# Member Count....what Happened???



## zoomzoom8 (Nov 8, 2005)

OK, I swear that the member count was over 3k the other day, now it's below....what happened? Are we purging?? Just curious....


----------



## tdvffjohn (Mar 10, 2005)

Just house cleaning


----------



## Bill H (Nov 25, 2006)

tdvffjohn said:


> Just house cleaning


Ahhhhh.... Trim'n the fat...... Wish I could do it that easy.....


----------



## 3LEES (Feb 18, 2006)

tdvffjohn said:


> Just house cleaning


Careful there John. Those words might haunt you!









Dan


----------



## tdvffjohn (Mar 10, 2005)

Haunt me... as a stay at home Dad, its my job.


----------



## RizFam (Feb 25, 2006)

Just don't forget about the









Sorry I couldn't help myself.








Tami


----------



## Herkdoctor (Dec 27, 2006)

How do they decide who to delete? I was just wondering because DW was thinking about getting herself a user name but she won't be posting a lot. Just wondering.

Scott


----------



## tdvffjohn (Mar 10, 2005)

Post at least once in the first week.

Doug was also working on a e mail responce in the same window even if you choose to hide your e mail. It will cut out some of the garbage names. Not sure if this is set up yet.

John


----------



## mswalt (Sep 14, 2004)

> Just house cleaning


I don't do much cleaning. I'm a house "straightener."

Mark


----------



## CamperAndy (Aug 26, 2004)

Most of those deleted are being auto generated and point to porn or ED sites. If you post at least once you should/will be okay.


----------



## PDX_Doug (Nov 16, 2004)

Good observation Zoom!

And yes, I have been purging a lot of bogus members (and what a PITA that chore is!). Andy hit it on the head, and the so-called members that are disappearing are very obviously not real members. Never posted and using names that are either porn related or random characters. Certain domains also show up as the homes of the vast majority of these problem registrations. That said, this is not a sweeping purge. I look at each and every one, and decide on a case by case basis.
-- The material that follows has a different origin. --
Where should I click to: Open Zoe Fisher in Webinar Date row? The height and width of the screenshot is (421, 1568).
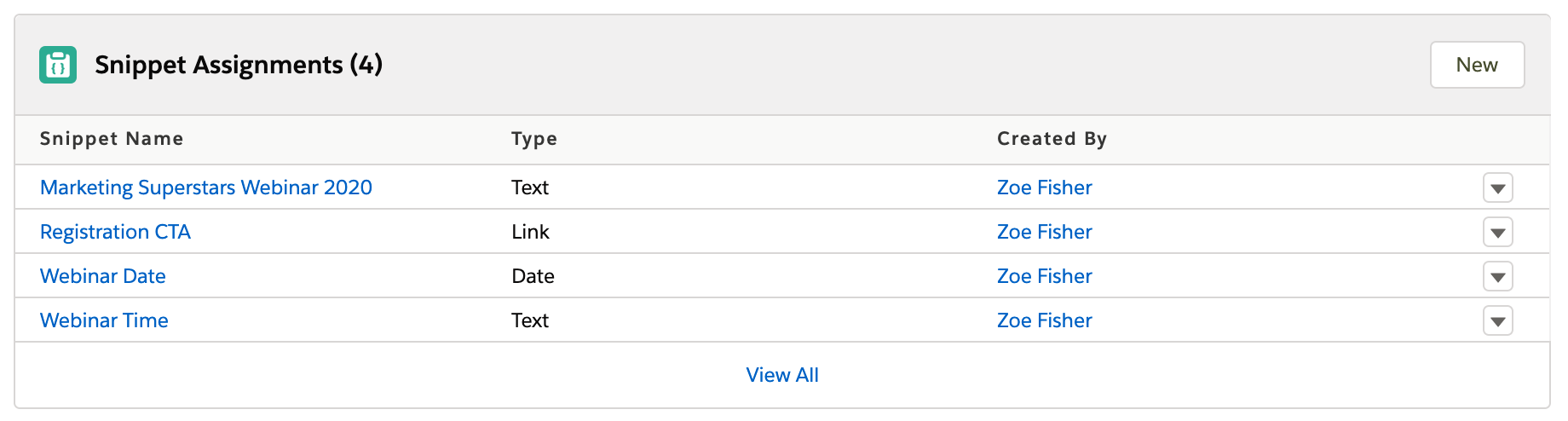click(1045, 276)
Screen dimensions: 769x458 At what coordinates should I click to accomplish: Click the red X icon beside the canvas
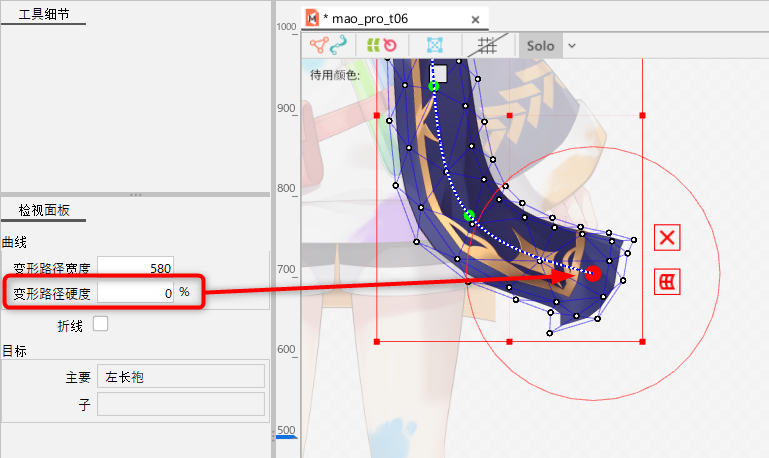[x=667, y=237]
In order to help combat this in the future, we have implemented a couple of new tools. First, registration now requires a validating E-mail address. You must give a valid address, and then respond to an E-mail sent to that address before you become a member. There is a time period you must do this in, but it is generous. Also, it is still possible to hide your E-mail address from the general membership if you desire.

Secondly, A new rule has been added to the Rules and Guidelines displayed during the registration process. This rule requires that new members post with 24 hours of registration, or risk having the account terminated. Again, this will be handled on a case by case basis, but provides us with a tool to help weed the scum out.
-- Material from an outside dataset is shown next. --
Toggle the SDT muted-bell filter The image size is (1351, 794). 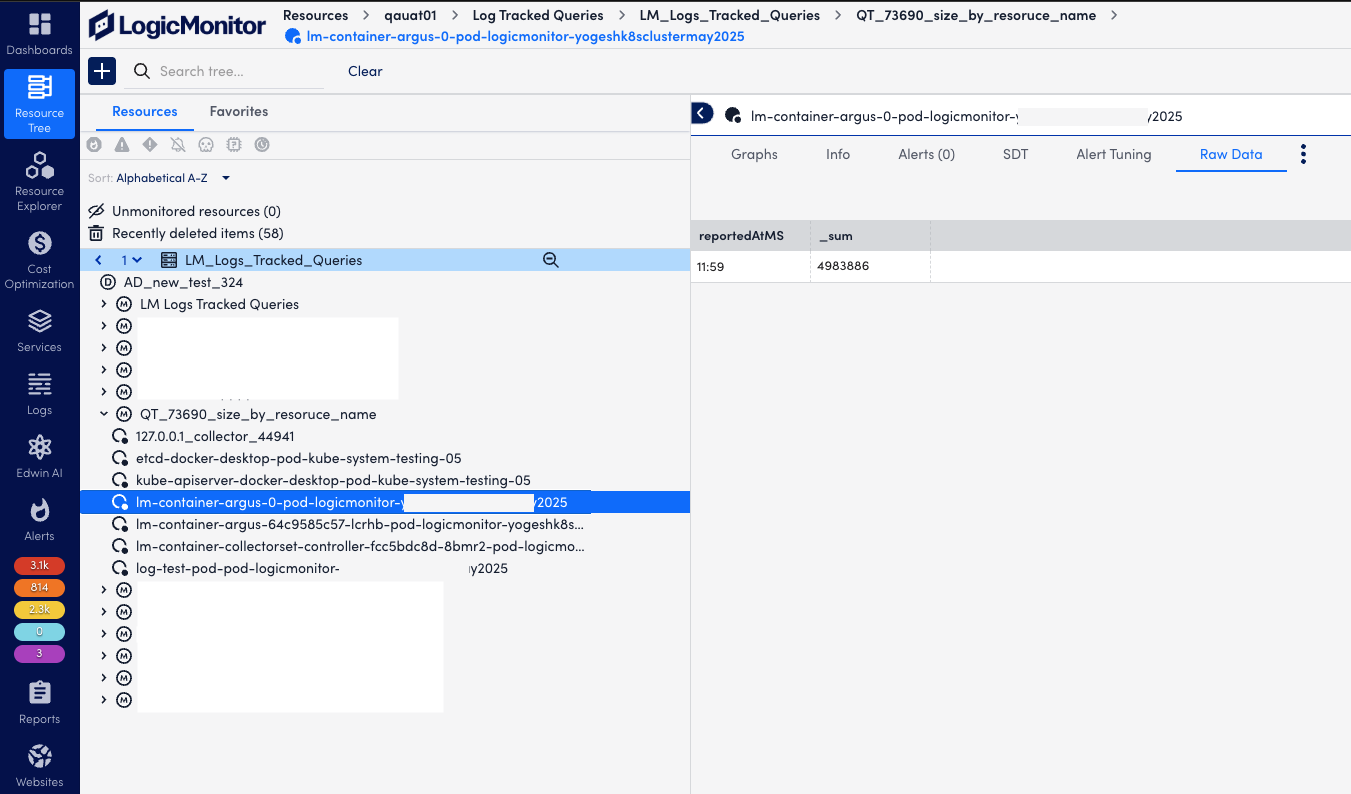[x=177, y=144]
Speaking of scum... Of the over 3,000 members we had registered a few days ago, over 1,000 have registered since Thanksgiving and never posted. Based on a quick survey, it would appear that well over 900 of those are bogus members! Their days are numbered!

In response to Herks question...
Just make sure your wife does not use to suspect a name (i.e.: "SeXXX4U" or "nflkawfla"), and that she posts a message right away (a simple "Howdy do" in the New Members forum is sufficient).
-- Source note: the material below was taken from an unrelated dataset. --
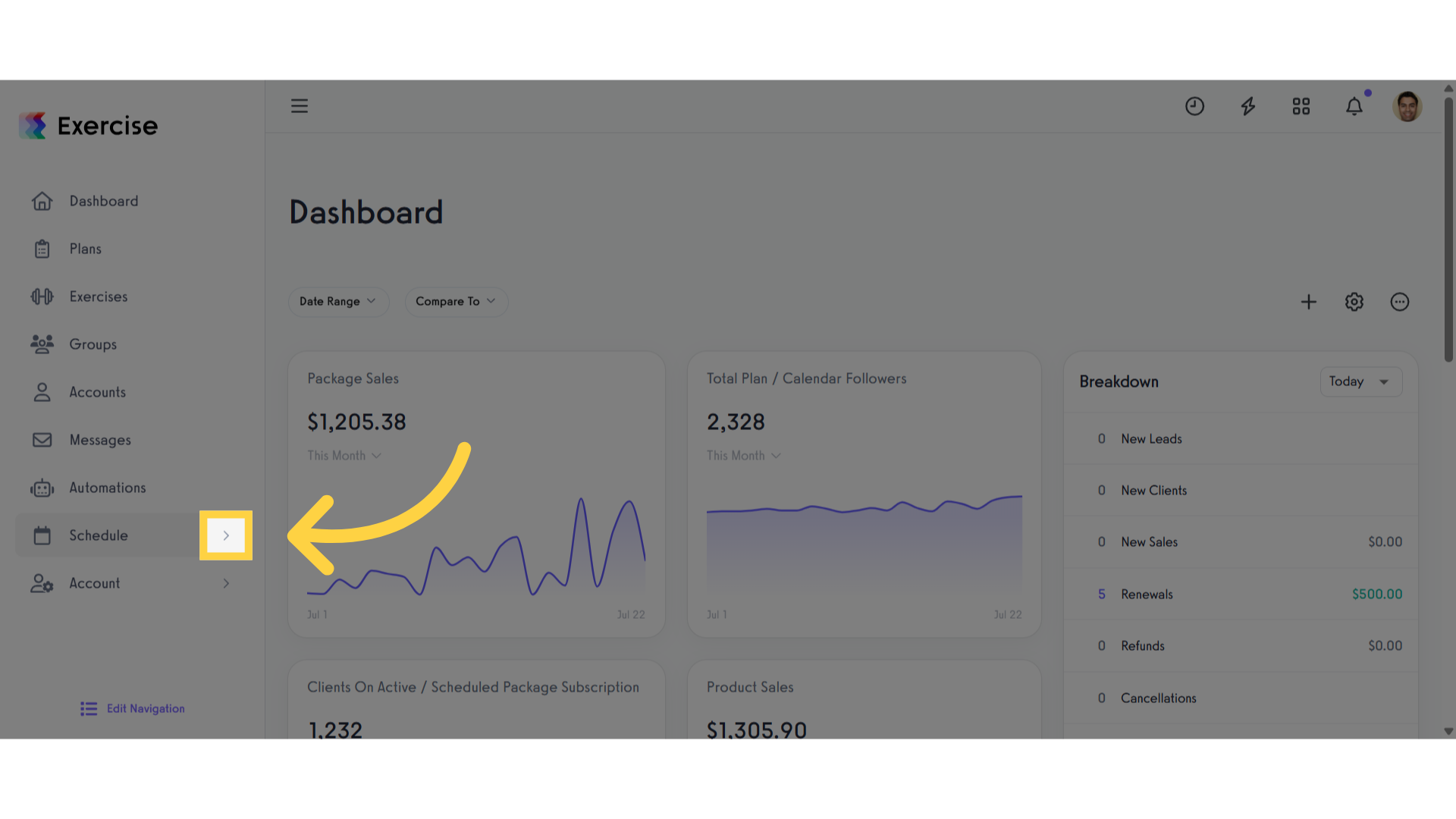The height and width of the screenshot is (819, 1456).
Task: Expand the Schedule submenu chevron
Action: pos(226,535)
I hope this helps clarify the situation.

Happy Trails,
Doug


----------



## ARzark (Aug 9, 2005)

Good job Doug!!! That must be one time consuming project.
The registration changes should help out greatly in keeping the riff raff out


----------



## Oregon_Camper (Sep 13, 2004)

Keep up the good work Doug and Mod team....you guys are awesome!


----------



## mswalt (Sep 14, 2004)

> (i.e.: "SeXXX4U"


Hey, Doug, got the email address for that one?









Just kidding, of course.

Mark


----------



## Reverie (Aug 9, 2004)

mswalt said:


> > (i.e.: "SeXXX4U"
> 
> 
> Hey, Doug, got the email address for that one?
> ...


OF COURSE he's kidding....

Seriously, do you have that address?

Reverie


----------



## s'more (Jun 8, 2005)

Doug,

Thank you (and the moderating team) sooooooo much for the effort you put into maintaining the integrity of this site. It is appreciated.









Mark


----------



## RLW7302 (Feb 27, 2005)

s said:


> Doug,
> 
> Thank you (and the moderating team) sooooooo much for the effort you put into maintaining the integrity of this site. It is appreciated.
> 
> ...


x2

Thanks,
Roger


----------



## Oregon_Camper (Sep 13, 2004)

Reverie said:


> > (i.e.: "SeXXX4U"
> 
> 
> Hey, Doug, got the email address for that one?
> ...


OF COURSE he's kidding....

Seriously, do you have that address?

Reverie
[/quote]

Thought I saw Doug in the Chat Room...but I couldn't see the other person..and the Chat Room was locked?


----------



## RizFam (Feb 25, 2006)

Oregon_Camper said:


> Thought I saw Doug in the Chat Room...but I couldn't see the other person..and the Chat Room was locked?


----------



## skippershe (May 22, 2006)

Reverie said:


> > (i.e.: "SeXXX4U"
> 
> 
> Hey, Doug, got the email address for that one?
> ...


OF COURSE he's kidding....

Seriously, do you have that address?

Reverie
[/quote]

LOL!


----------



## zoomzoom8 (Nov 8, 2005)

WOW!!!








Over 600 faux members SLASHED!!!

U go PDX!!!!


----------



## imabeachbum (Mar 24, 2006)

Ditto that,

I'm more of reader than a poster (just dont have the time to do both), but I too appreciate the time and effort the owner and mods put into keeping this board clean, its a daily visit for me and I've learned many many things as a fairly novice camper

Regards,

Alan


----------



## Lady Di (Oct 28, 2005)

I too greatly appreciate all the work associated with keeping this a family friendly site. i cannot even begin to imagine what all goes on.

THANK YOU all for the work you do.


----------